-- What you need to do --
Output the entries that follow, word for word.

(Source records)
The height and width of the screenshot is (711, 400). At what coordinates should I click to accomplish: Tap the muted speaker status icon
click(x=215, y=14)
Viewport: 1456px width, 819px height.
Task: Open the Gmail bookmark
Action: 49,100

-- Answer to this task --
The height and width of the screenshot is (711, 400). At what coordinates should I click to accomplish: Tap the muted speaker status icon
click(x=215, y=14)
Viewport: 1456px width, 819px height.
Task: Open the Gmail bookmark
Action: 49,100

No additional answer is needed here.